### YOUR INSTRUCTIONS
In the data below, the answer is the run of lines from the line containing "Given: Click the Novo registro button" through the line containing "Select the Key Stats tab", both included; print it exactly and nothing else.

>>>>

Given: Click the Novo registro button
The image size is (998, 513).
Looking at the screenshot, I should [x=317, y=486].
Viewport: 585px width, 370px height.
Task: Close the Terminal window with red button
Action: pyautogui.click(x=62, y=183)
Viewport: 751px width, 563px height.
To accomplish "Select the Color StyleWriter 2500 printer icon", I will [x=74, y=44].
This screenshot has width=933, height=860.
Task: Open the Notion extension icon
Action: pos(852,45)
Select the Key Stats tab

<<<<
>>>>

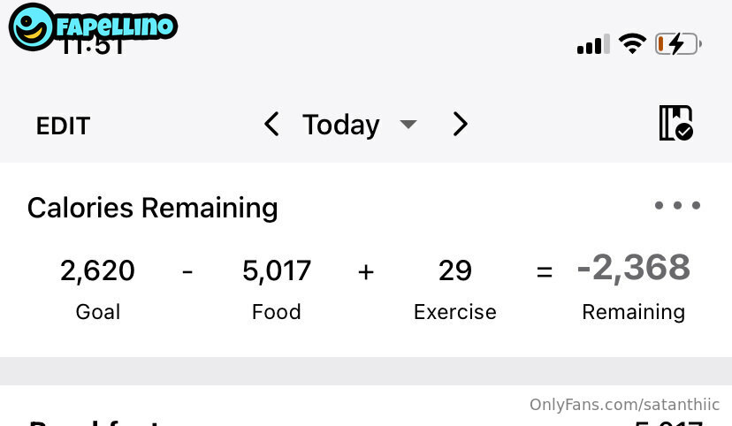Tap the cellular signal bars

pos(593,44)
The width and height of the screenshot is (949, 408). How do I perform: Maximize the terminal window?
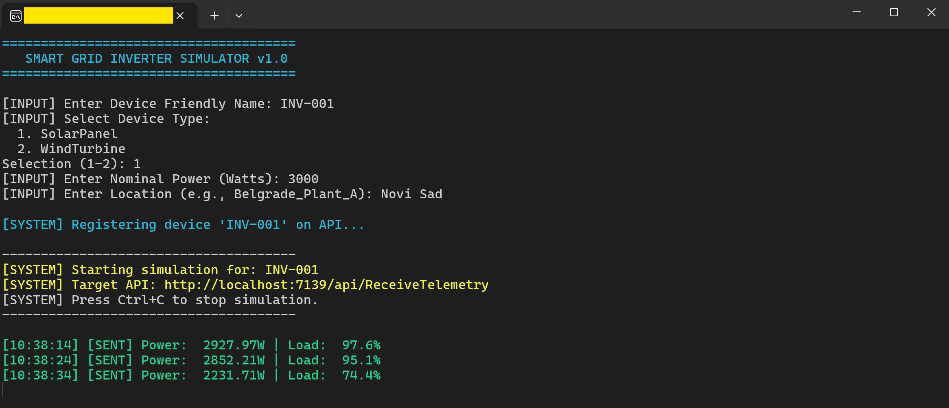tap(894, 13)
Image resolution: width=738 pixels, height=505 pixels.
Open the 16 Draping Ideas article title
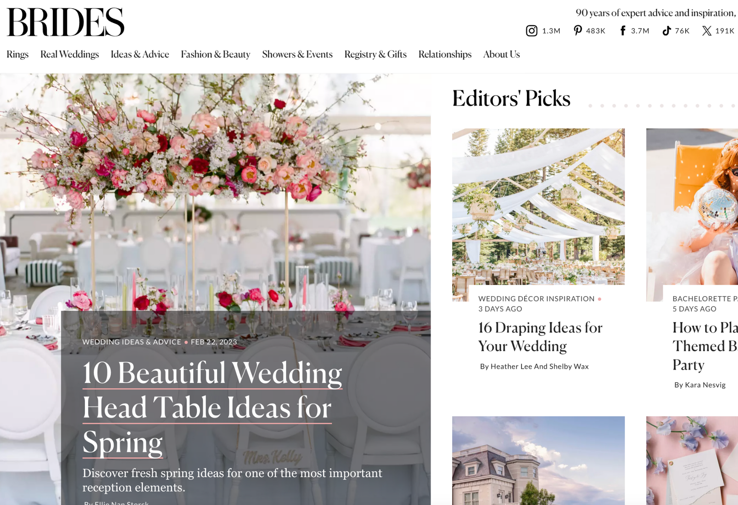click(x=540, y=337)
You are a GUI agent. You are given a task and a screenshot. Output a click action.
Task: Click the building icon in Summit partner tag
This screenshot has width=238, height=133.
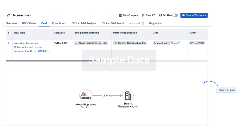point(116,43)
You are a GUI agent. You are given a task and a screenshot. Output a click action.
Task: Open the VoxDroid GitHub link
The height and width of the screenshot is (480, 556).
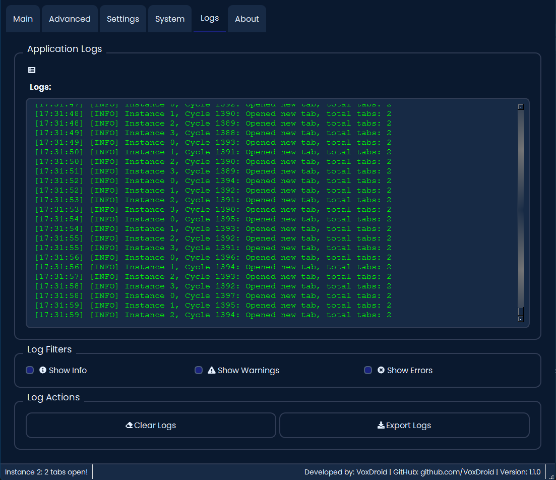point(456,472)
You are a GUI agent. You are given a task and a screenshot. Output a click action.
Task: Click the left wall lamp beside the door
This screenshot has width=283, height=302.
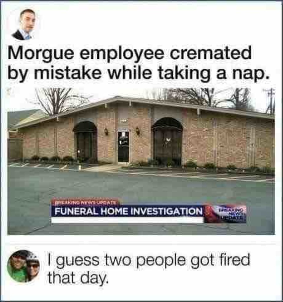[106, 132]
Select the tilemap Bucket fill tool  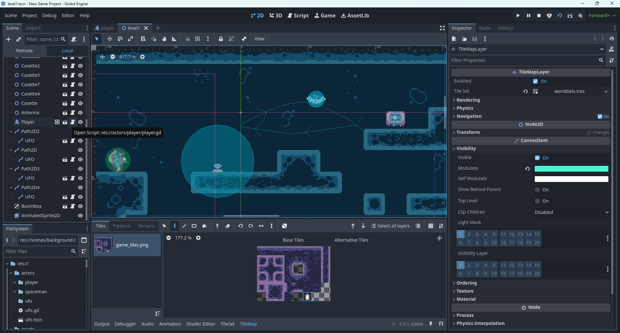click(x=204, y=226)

<<<<

### EXERCISE RESPONSE
Given: Click the Novo registro button
The image size is (998, 513).
Looking at the screenshot, I should [x=317, y=486].
Viewport: 585px width, 370px height.
Task: Close the Terminal window with red button
Action: pyautogui.click(x=62, y=183)
Viewport: 751px width, 563px height.
To accomplish "Select the Color StyleWriter 2500 printer icon", I will [x=74, y=44].
This screenshot has width=933, height=860.
Task: Open the Notion extension icon
Action: pos(852,45)
Select the Key Stats tab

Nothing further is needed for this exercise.